Nos apegamos a lo agradable y rechazamos lo desagradable, manera que nos permite fortalecernos en la satisfacción, el placer, y ello nos permite escapar de nuestra desdicha sin percibir que la vida nos traerá un nuevo desafío que hará reflotar la desdicha por no haber aprendido de ella. El escape por medio del consuelo o la esperanza es nada mas que el apegarnos a nuestros viejos y añejos esquemas de pensar, renovándolos con nuevas ilusiones. Pero si no hemos abandonado lo que acumulamos como experiencia, sin pretender recompensa alguna, jamás existirá lo inmortal, lo eterno, puesto que solo ello nos hará comprender que la vida no es lo opuesto a la muerte, ni la muerte la encargada de achatar y oscurecer nuestra vida.

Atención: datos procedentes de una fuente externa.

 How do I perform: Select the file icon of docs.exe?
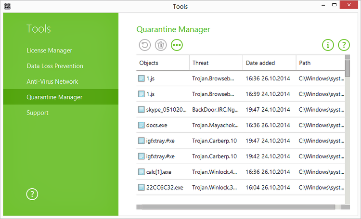(142, 125)
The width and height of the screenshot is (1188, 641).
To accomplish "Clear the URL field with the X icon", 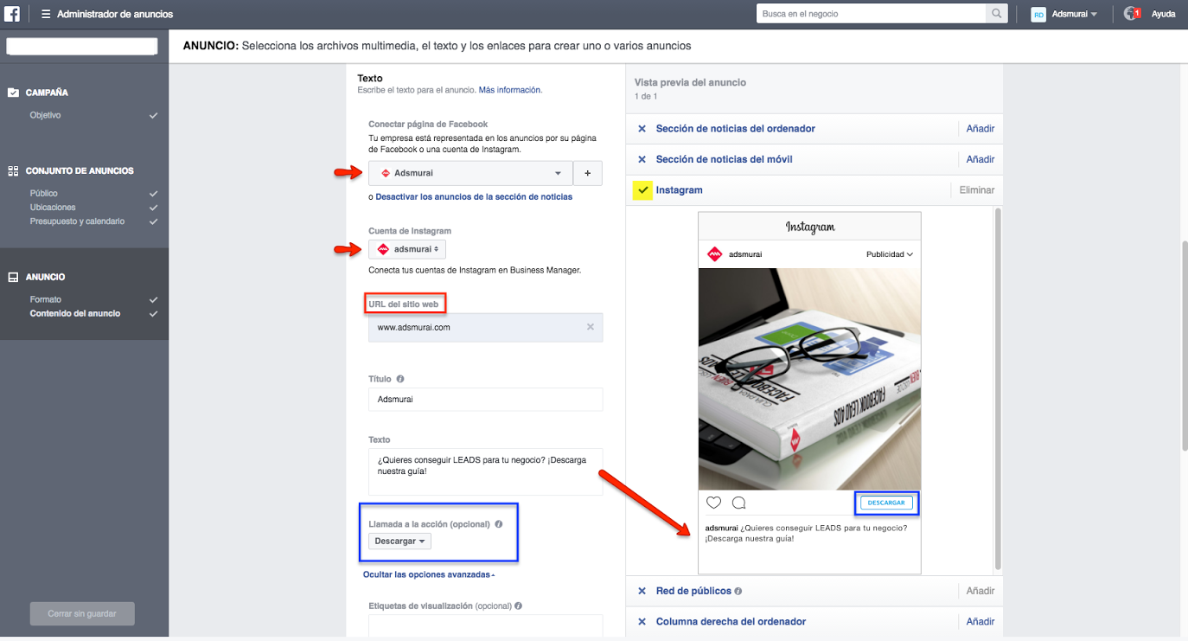I will (590, 327).
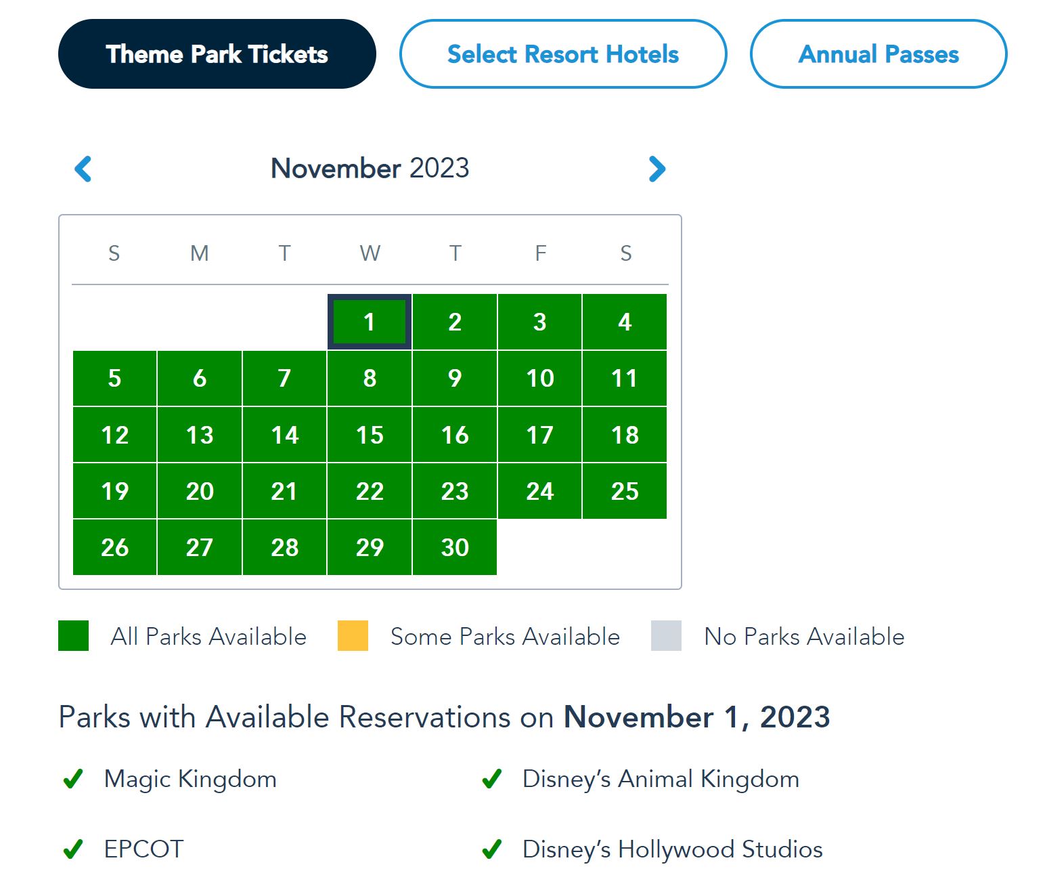Open Select Resort Hotels tab

click(562, 54)
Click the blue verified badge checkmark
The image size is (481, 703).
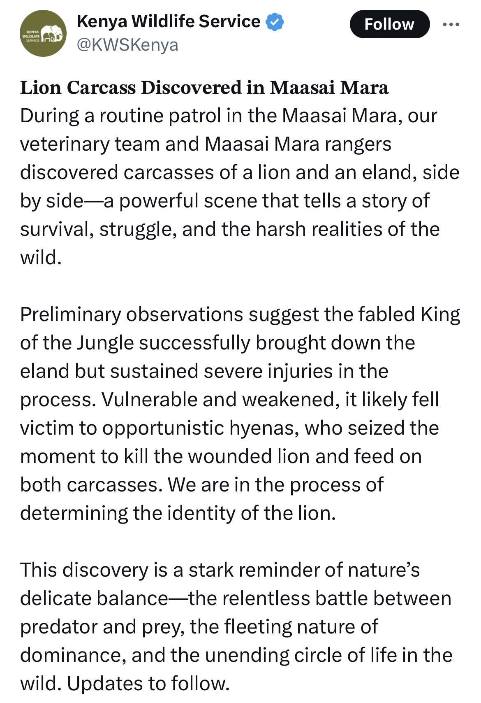click(x=275, y=22)
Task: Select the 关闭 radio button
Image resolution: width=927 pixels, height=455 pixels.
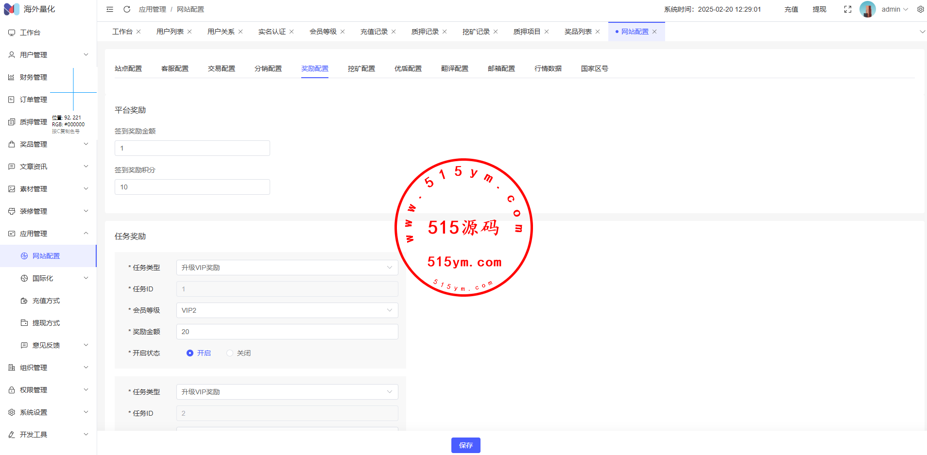Action: pos(230,353)
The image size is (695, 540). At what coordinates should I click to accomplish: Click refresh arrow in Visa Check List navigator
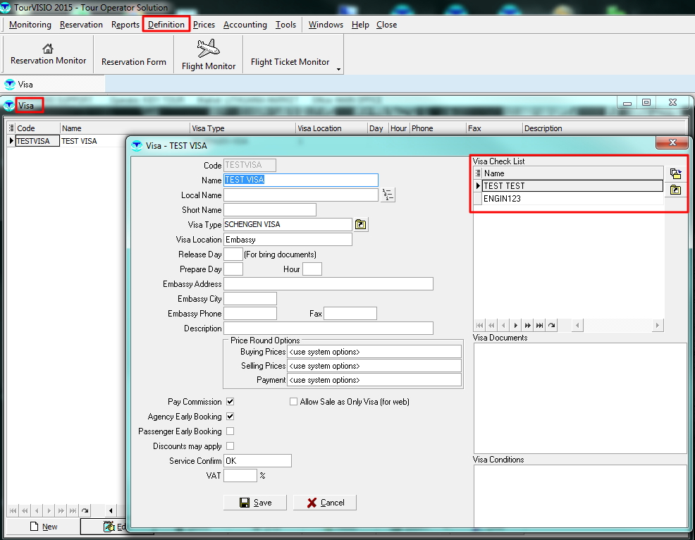(x=551, y=325)
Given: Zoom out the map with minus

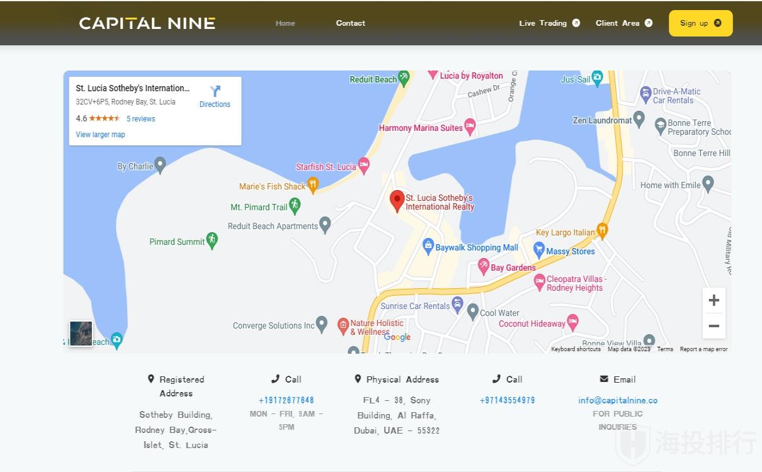Looking at the screenshot, I should click(x=714, y=326).
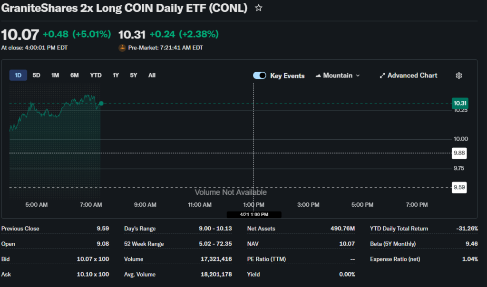Image resolution: width=487 pixels, height=287 pixels.
Task: Expand the Mountain chart type dropdown
Action: pos(358,76)
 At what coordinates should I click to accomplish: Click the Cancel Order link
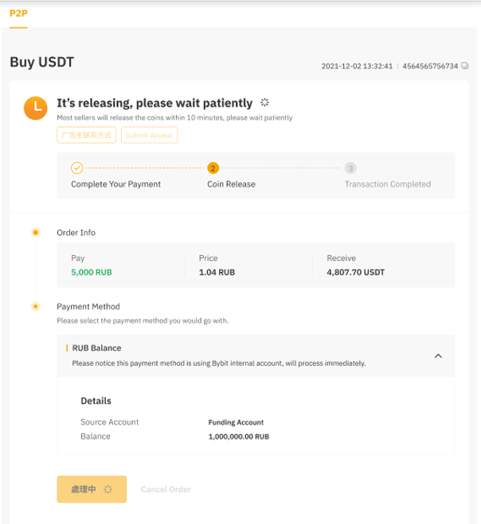click(x=166, y=489)
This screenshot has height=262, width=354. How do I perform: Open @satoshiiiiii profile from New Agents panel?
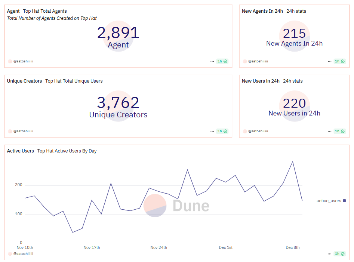point(258,61)
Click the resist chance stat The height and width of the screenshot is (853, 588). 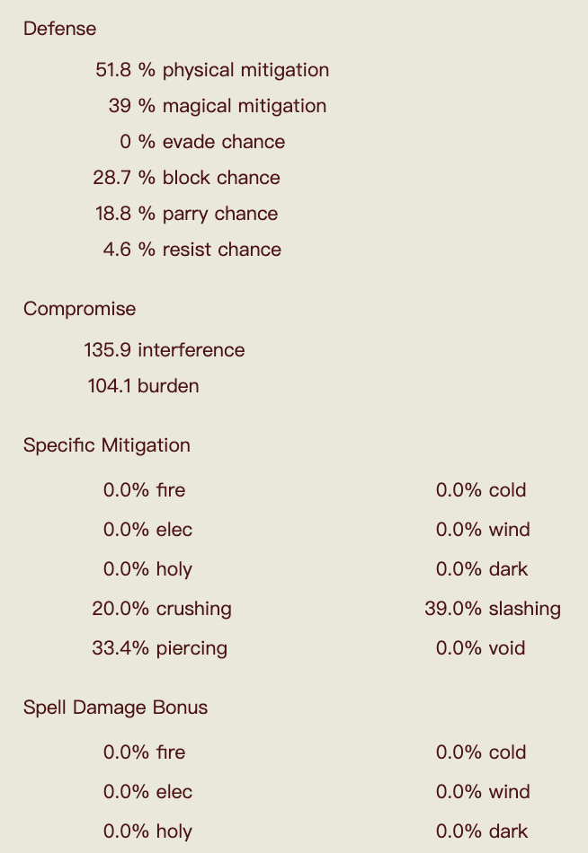(x=192, y=250)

Morir a todo lo que hemos aprendido es aprender, y esta muerte no es el fin de nada, ni el acto final de la vida, es morir a cada instante para renacer a la vida eterna a cada instante, porque solo la realidad del presente es la eternidad y en ello el pensamiento no sirve en lo mas mínimo.

¡O morimos voluntariamente o morimos por obligación!

La muerte nos causa dramas psicológicos, miedos, conflictos mentales, confusiones en el pensar, porque nuestro egocentrismo no acepta el final de su existencia, ni la de los demás, a pesar de saber que la muerte es ley de la vida, es para lo único que nacemos. Nacemos en un hospital y todo lo que hacemos durante setenta u ochenta años es caminar hacia el cementerio, lo que realicemos en ese tiempo es intrascendente, puesto que sino hemos aprendido a vivir jamás sabremos morir, y todo lo que acumulemos material o psicológicamente no servirá para estar preparado para enfrentar lo desconocido, lo cual es la muerte.

Para saber sobre la muerte tenemos que saber de la vida, para saber de la vida debemos saber sobre nosotros mismos, para saber de nosotros mismos debemos saber sobre nuestra mente, para saber de nuestra mente debemos saber sobre los mecanismos de nuestro pensar, para saber sobre los mecanismos de nuestro pensar debemos saber sobre sus demandas, exigencias, deseos, utopías e ilusiones, ya que solo el conocimiento de nosotros mismos nos permite aprender sobre lo inconmensurable, lo eterno, lo inmortal, lo real, la realidad presente… y sobre lo verdaderamente trascendente.

Si no sabemos sobre nuestra vida ¿por qué creemos que sabremos sobre la otra? Si no sabemos vivir esta vida ¿Por qué creemos que sabremos vivir en la otra?.